DIRECTIONS FOR THIS TASK: Since each line must match the original, copy out the records with no differences at all.

DATASET EXTRACT:

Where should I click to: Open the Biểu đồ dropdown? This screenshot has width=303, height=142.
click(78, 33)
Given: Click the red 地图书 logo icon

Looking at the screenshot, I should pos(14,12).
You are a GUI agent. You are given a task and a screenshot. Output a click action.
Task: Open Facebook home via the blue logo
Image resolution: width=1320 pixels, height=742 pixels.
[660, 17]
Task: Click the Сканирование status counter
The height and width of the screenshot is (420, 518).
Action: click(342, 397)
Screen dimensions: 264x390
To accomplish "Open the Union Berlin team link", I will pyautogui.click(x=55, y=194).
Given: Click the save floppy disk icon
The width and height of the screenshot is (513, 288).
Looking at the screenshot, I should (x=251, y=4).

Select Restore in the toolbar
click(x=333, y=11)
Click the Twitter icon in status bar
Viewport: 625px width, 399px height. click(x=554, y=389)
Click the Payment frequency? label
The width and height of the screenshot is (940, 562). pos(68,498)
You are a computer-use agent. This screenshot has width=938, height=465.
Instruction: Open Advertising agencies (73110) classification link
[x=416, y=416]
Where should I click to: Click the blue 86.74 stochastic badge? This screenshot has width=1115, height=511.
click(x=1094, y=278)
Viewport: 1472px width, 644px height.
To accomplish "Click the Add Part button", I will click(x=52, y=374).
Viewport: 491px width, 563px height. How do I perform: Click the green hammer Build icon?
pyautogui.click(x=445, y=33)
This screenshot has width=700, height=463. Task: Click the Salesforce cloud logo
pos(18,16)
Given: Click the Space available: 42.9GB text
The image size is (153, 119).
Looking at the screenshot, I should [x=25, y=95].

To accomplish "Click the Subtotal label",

ANSWER SECTION:
Where should I click to: Open the Biểu đồ dropdown? This screenshot has width=303, height=142.
click(78, 33)
Given: Click the red 地图书 logo icon

Looking at the screenshot, I should pos(14,12).
You are a GUI agent. You are given a task and a screenshot. Output a click action.
Task: Open Facebook home via the blue logo
Image resolution: width=1320 pixels, height=742 pixels.
[660, 17]
Task: Click the Сканирование status counter
The height and width of the screenshot is (420, 518).
Action: click(342, 397)
Screen dimensions: 264x390
To accomplish "Open the Union Berlin team link", I will pyautogui.click(x=55, y=194).
Given: Click the save floppy disk icon
The width and height of the screenshot is (513, 288).
Looking at the screenshot, I should (x=251, y=4).

Select Restore in the toolbar
click(x=333, y=11)
Click the Twitter icon in status bar
Viewport: 625px width, 399px height. click(x=554, y=389)
Click the Payment frequency? label
The width and height of the screenshot is (940, 562). pos(68,498)
You are a computer-use agent. This screenshot has width=938, height=465.
Instruction: Open Advertising agencies (73110) classification link
[x=416, y=416]
Where should I click to: Click the blue 86.74 stochastic badge? This screenshot has width=1115, height=511.
click(x=1094, y=278)
Viewport: 1472px width, 644px height.
To accomplish "Click the Add Part button", I will click(x=52, y=374).
Viewport: 491px width, 563px height. How do I perform: Click the green hammer Build icon?
pyautogui.click(x=445, y=33)
This screenshot has width=700, height=463. Task: Click the Salesforce cloud logo
pos(18,16)
Given: Click the Space available: 42.9GB text
The image size is (153, 119).
Looking at the screenshot, I should [x=25, y=95].

To accomplish "Click the Subtotal label",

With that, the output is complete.